-------- TRECHO DO TEXTO --------

Eu lembro muito bem o que respondi.

- Eu não assino nada. Os senhores já me prenderam e é a vocês que cabe provar se sou culpado de alguma coisa.

Eles queriam me transformar em mais um arrependido. Em um novo G; o protótipo do dedo-duro. Eles queriam me transformar em rebotalho.Isolda me olhava com olhos de dor e angústia. O comissário Almeida insistia, voltando-se, agora, mais para minha mulher.

- Está vendo? A senhora está aqui por causa dele. A senhora está entregando pérola aos porcos. Ele quer nos obrigar ao que nos não queremos, ou seja, trazer aqui o seu filho Bimbo (Rubinho). A senhora quer isso?

Isolda entrou em pânico e, num apelo, que era muito mais que um apelo desesperado, chorando muito, me disse quase implorando:

- Rubens, pelo amor de Deus assine!

Foi um momento duro. Terrível. Eu que amava a todos, eu que cortara os pés, enfrentando perigos, apesar de todos os meus medos,para chegar a ela e aos meus filhos, surgia diante dela como um ser despido de qualquer sentimento.Os policiais conseguiam fazer, com perfeição, o jogo sujo. Com o coração pesado,mas com a certeza mais firme, virei-me para Isolda.

- Eles estão lhe jogando contra mim. Eles querem me degradar,mas eu não me degradarei. Não assino nenhum “arrependimento”. Eu quero um dia poder continuar olhando dentro dos olhos dos meus filhos.

Levaram Isolda para um sala no andar superior. Fiquei lá embaixo. Sem ter o direito de chorar. Não podia, não devia, revelar fraqueza. Isso é o que eles queriam. À tarde, chegou minha vez. Entrei numa sala, onde estavam rostos conhecidos, uns, desconhecidos outros. O major Alcântara comandava interrogatório. Capitão Galvão, da DOPS, o delegado da PF, Franklin, participavam. O major abriu uma pasta: ali estava “minha vida”, foi o que pensei. O interrogatório durou muito tempo. Até cartas que , do Chile, eu mandara para Isolda, estavam ali, fotocopiadas. Mostraram –me uma fotografia minha ampliada: eu, barbudo, cabelos grandes, usando uma pesada roupa de frio. A foto fora tirada em Santiago , na Plaza Bequedano. Não havia dúvida.

-------- DADOS FORNECIDOS --------

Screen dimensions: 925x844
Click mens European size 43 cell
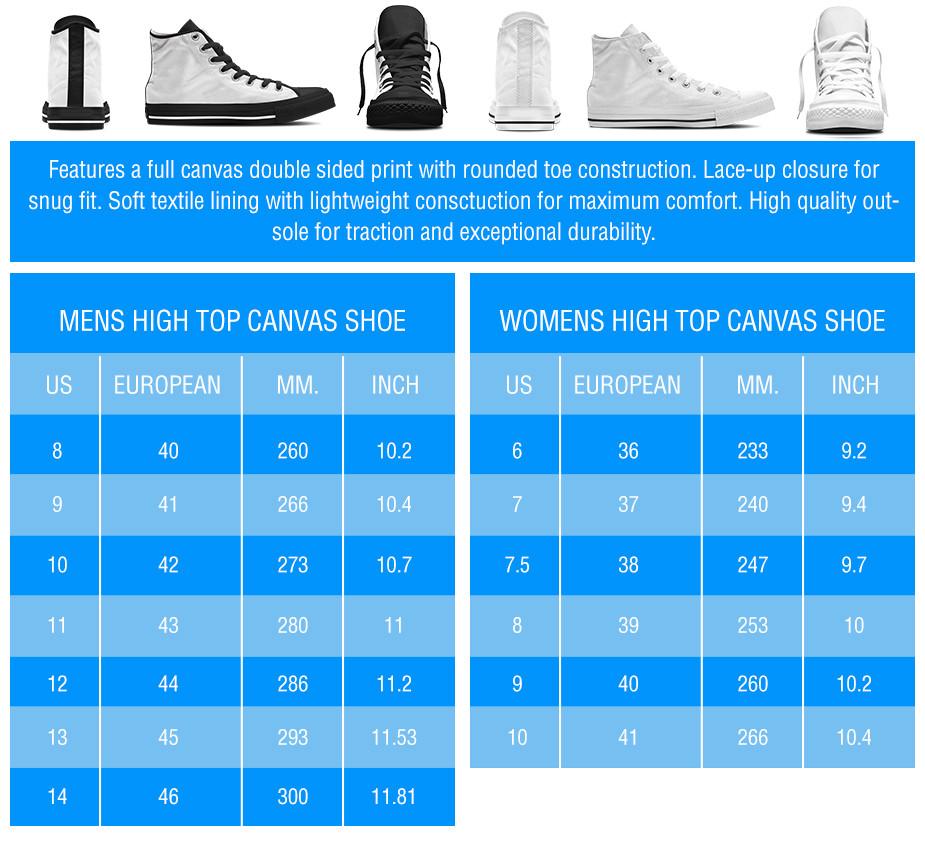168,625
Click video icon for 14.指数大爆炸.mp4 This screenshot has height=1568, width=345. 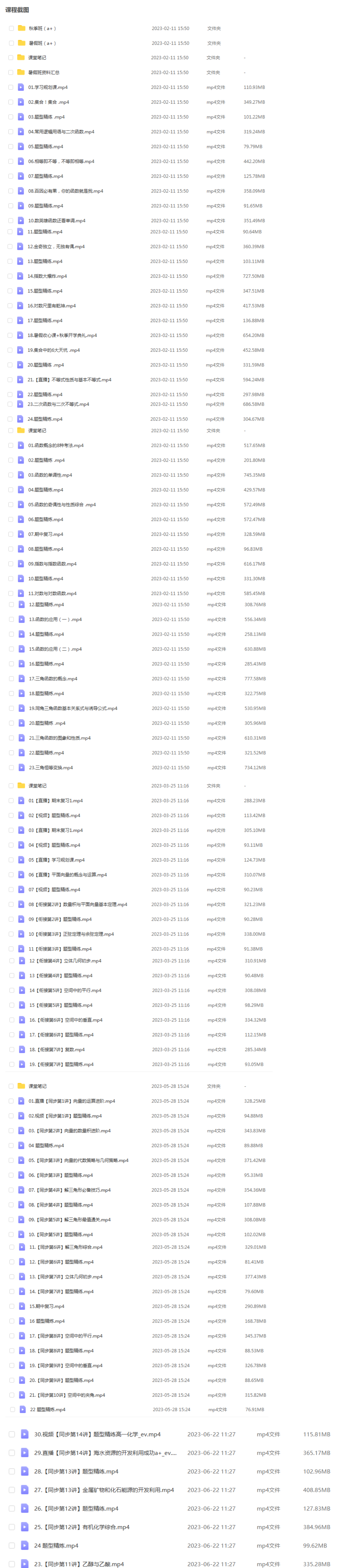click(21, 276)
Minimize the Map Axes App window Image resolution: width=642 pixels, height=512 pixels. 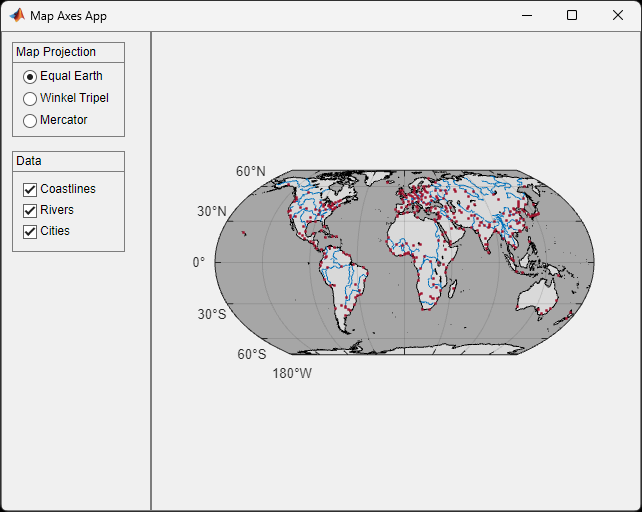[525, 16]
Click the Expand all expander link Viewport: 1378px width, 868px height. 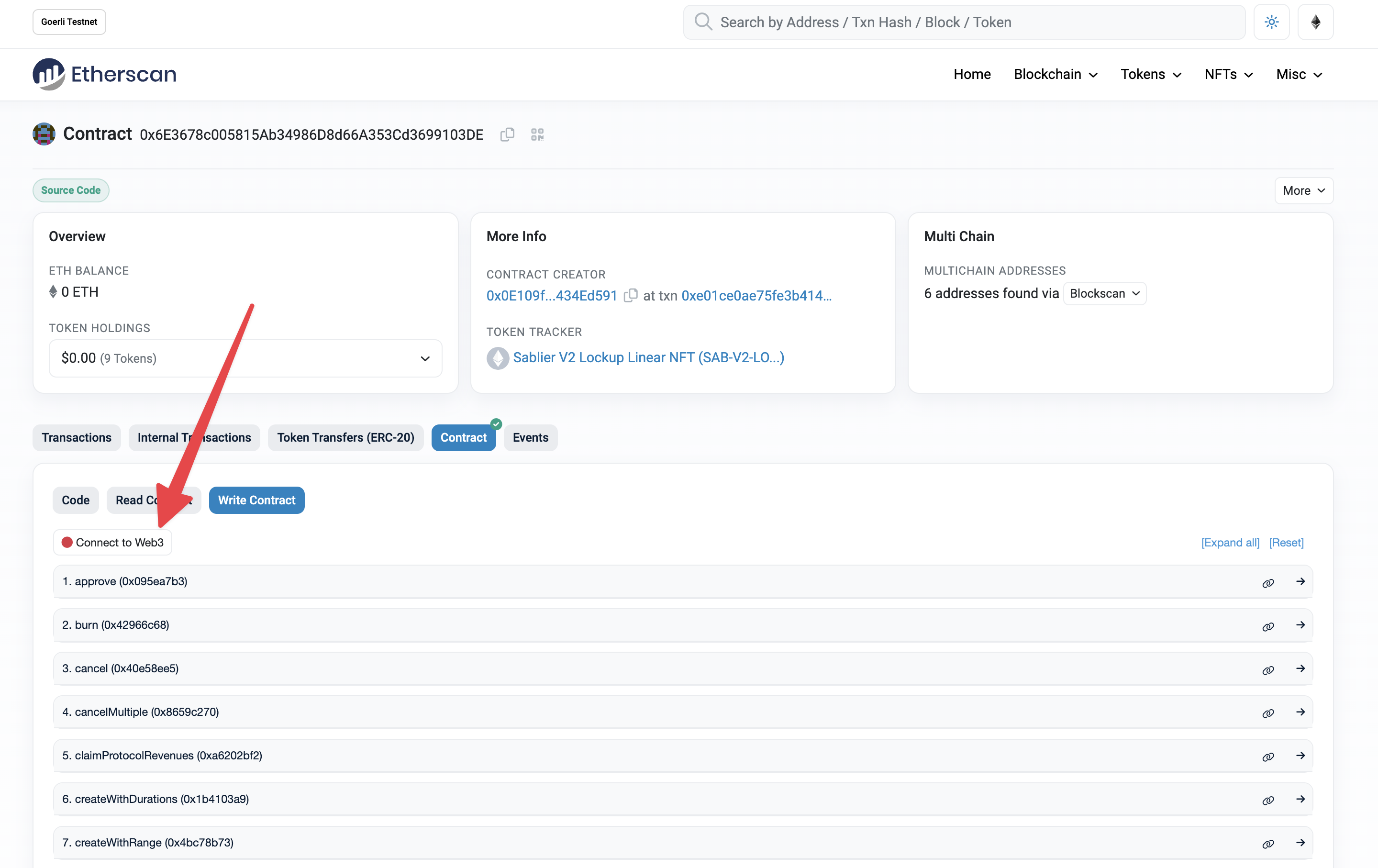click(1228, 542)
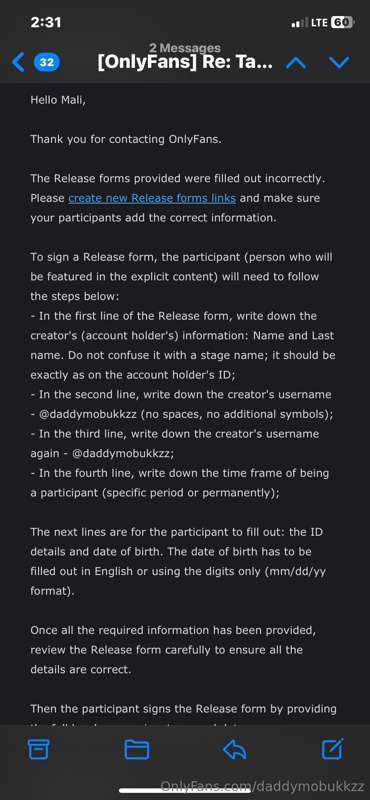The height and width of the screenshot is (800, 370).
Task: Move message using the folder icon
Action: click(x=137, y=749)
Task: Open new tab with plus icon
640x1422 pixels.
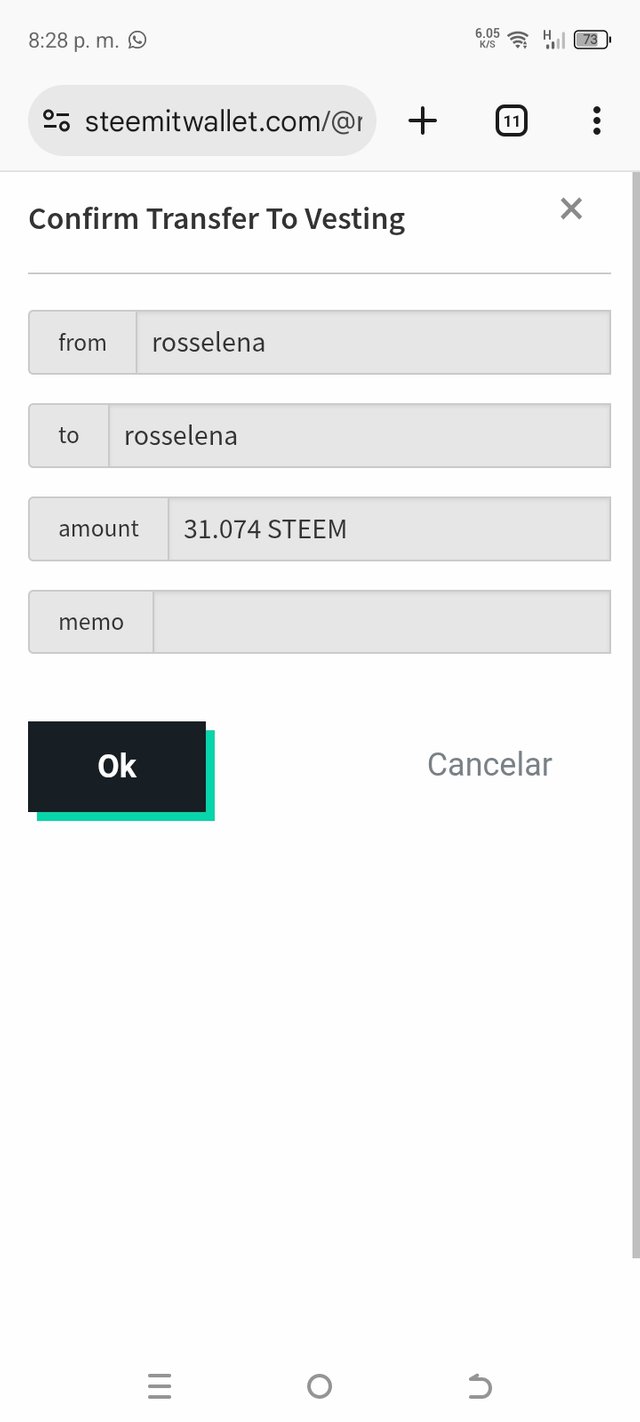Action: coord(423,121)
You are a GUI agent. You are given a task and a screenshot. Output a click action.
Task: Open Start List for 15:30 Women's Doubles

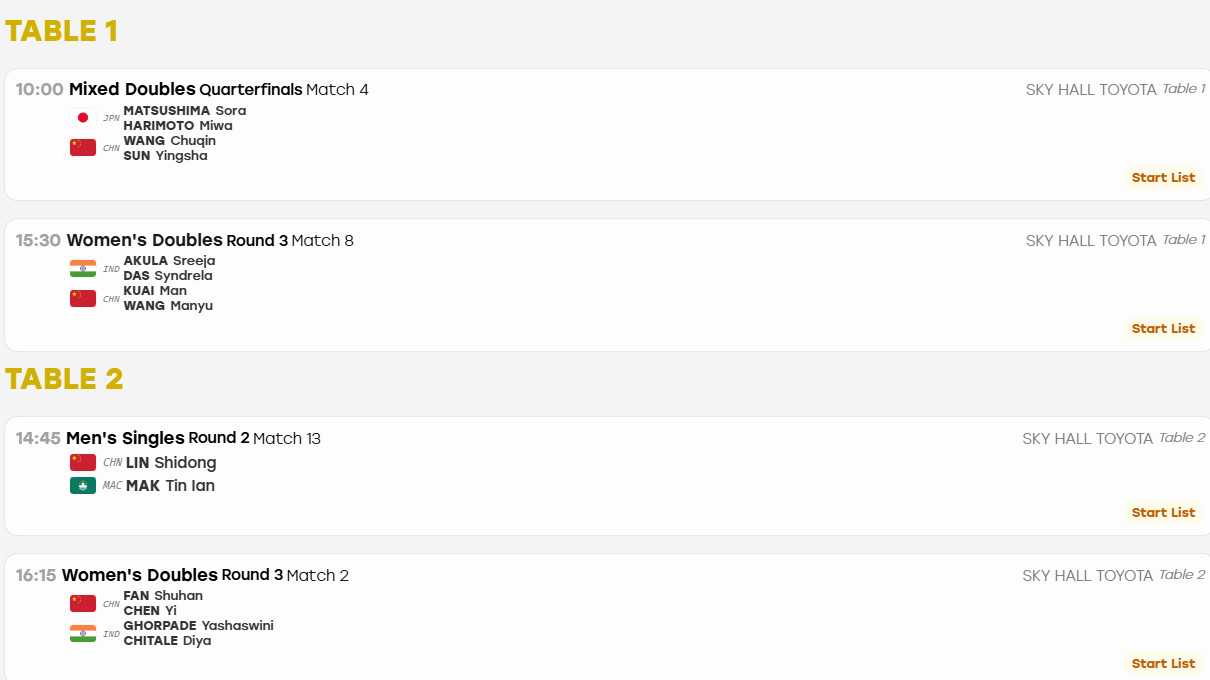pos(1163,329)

--------

● OBJETIVO 1
No relato da prisão, quem comandava o interrogatório?
● OBJETIVO 2
Dê continuidade ao relato da prisão a partir da última frase apresentada.
A listagem não tem nenhuma relação com o relato da prisão.

● RESULTADO FINAL 1
O major Alcântara.

● RESULTADO FINAL 2
A Ditadura brasileira tinha seus tentáculos, seus esbirros espalhados por toda parte.

 

“PREPARE-SE PARA APANHAR MUITO”

Nessa mesma noite, minha mulher foi posta em liberdade. Guardado por agentes fortemente armados, fui levado de volta para a Colônia Penal. Os dias e as noites passavam lentamente. Nenhuma visita, notícias raras trazidas através de pessoas lá mesmo do presídio. Nem ameaças havia. Era como uma canção de Bethânia, a sensação de “um grito solto no ar”. Até que um dia, o sol começando a nascer, o carcereiro me acordou:

- Apanhe suas coisas, você vai embora.

Ao atravessar a longa galeria, um velho avisou: “Prepare-se para o pior”. Eu sabia disso. Desde o primeiro dia. De novo, os agentes da Polícia Federal, algemas. Deixaram-me várias vezes algemado, em posição bastante incômoda. Novamente caras conhecidas passavam por mim. Uns, faziam que não me viam. Outros, ainda arriscavam uma tímida saudação. E vi, ali , caras que ninguém desconfiava fossem agentes. Que se infiltravam nos bares,nas assembléias estudantis,nos debates culturais. Até que botaram óculos de borracha. Deitaram-me numa “Veraneio”. Antes, porém, pude vê-los. Entre eles, estava o “Doutor Aníbal”, com seu sotaque carioca e que viria a se transformar num dos mais frios e sádicos torturadores dos tantos que enfrentei. O carro rodava e rodava. Uma parada. Alguém mais era colocado no veículo. E fomos os dois para aquilo que se chamava de “Circo de Horrores” da Ditadura. Ao longo do percurso, aproveitando o barulho do carro, me identifiquei para o outro preso. Ele também. Era um ex-companheiro de rádio aqui, em Natal.E que sofreu muito também.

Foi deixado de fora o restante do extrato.